* _TASK REQUIREMENTS_
Using the records below, repeat exactly the lines from the one holding "Editoria (70, 1702)" through the one holding "Privacy (167, 2514)", both ends included, and no others.
*** Opening SUPPLIED MATERIAL ***
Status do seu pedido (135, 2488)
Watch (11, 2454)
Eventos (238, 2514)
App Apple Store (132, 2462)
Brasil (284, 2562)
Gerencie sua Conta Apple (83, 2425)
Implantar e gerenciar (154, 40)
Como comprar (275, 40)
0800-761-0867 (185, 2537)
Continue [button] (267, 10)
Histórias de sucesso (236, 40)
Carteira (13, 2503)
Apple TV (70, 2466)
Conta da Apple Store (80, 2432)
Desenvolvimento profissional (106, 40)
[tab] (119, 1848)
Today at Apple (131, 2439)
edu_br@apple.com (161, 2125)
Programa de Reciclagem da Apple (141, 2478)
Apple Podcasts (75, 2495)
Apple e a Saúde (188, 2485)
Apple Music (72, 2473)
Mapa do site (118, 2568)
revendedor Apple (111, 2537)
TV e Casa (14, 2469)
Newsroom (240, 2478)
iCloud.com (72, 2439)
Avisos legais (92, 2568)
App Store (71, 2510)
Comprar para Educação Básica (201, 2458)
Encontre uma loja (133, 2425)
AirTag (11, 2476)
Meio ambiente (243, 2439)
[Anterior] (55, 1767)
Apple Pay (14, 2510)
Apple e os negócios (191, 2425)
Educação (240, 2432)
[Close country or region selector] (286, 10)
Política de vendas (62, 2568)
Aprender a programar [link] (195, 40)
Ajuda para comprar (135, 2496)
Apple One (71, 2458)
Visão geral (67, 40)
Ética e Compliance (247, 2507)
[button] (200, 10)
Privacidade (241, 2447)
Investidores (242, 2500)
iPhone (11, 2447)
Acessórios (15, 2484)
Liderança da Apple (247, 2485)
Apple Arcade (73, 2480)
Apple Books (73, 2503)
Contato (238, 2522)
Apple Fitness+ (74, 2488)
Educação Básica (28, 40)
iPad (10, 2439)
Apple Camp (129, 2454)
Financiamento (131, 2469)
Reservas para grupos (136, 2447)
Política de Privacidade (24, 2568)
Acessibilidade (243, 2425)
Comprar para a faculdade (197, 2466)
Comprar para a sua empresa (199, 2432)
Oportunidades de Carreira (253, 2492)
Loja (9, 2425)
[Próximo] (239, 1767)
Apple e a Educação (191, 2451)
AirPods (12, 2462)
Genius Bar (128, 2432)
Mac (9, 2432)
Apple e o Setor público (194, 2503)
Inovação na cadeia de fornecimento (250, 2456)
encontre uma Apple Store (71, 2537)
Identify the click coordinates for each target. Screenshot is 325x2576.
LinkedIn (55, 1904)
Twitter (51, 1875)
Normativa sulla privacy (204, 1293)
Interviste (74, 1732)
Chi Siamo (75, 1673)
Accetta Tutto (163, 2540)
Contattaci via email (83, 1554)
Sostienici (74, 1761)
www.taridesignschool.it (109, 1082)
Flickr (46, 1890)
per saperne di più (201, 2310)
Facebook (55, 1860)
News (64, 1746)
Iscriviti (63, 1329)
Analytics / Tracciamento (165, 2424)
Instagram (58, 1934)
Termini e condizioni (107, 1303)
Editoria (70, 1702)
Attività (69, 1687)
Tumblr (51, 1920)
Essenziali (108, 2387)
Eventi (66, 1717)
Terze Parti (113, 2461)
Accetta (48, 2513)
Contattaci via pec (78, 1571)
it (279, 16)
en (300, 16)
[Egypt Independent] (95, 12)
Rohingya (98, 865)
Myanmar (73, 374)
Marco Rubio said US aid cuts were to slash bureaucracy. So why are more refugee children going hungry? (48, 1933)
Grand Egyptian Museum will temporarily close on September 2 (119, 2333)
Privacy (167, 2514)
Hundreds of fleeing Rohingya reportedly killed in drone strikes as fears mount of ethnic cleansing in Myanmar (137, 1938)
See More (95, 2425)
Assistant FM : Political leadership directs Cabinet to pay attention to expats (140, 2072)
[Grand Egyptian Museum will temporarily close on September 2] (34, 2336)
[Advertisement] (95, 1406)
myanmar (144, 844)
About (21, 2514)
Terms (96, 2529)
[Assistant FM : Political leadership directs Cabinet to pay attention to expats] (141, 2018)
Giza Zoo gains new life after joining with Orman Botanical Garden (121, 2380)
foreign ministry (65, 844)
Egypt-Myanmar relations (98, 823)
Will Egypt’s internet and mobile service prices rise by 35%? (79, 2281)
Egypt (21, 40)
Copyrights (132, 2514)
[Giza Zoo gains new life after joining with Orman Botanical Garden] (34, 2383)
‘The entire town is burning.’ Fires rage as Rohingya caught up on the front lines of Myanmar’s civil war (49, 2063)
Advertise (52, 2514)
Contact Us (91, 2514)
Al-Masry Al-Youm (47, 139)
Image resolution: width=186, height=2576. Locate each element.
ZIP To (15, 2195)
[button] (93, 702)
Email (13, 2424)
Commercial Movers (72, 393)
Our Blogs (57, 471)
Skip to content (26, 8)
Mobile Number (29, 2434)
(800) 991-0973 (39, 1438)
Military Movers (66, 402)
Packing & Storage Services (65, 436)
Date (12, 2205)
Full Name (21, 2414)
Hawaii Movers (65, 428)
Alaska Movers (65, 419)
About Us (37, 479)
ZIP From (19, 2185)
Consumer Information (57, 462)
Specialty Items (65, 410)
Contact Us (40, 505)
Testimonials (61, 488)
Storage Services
*** Closing SUPPLIED MATERIAL ***
* _RESPONSE TO THE TASK_
Editoria (70, 1702)
Attività (69, 1687)
Tumblr (51, 1920)
Essenziali (108, 2387)
Eventi (66, 1717)
Terze Parti (113, 2461)
Accetta (48, 2513)
Contattaci via pec (78, 1571)
it (279, 16)
en (300, 16)
[Egypt Independent] (95, 12)
Rohingya (98, 865)
Myanmar (73, 374)
Marco Rubio said US aid cuts were to slash bureaucracy. So why are more refugee children going hungry? (48, 1933)
Grand Egyptian Museum will temporarily close on September 2 (119, 2333)
Privacy (167, 2514)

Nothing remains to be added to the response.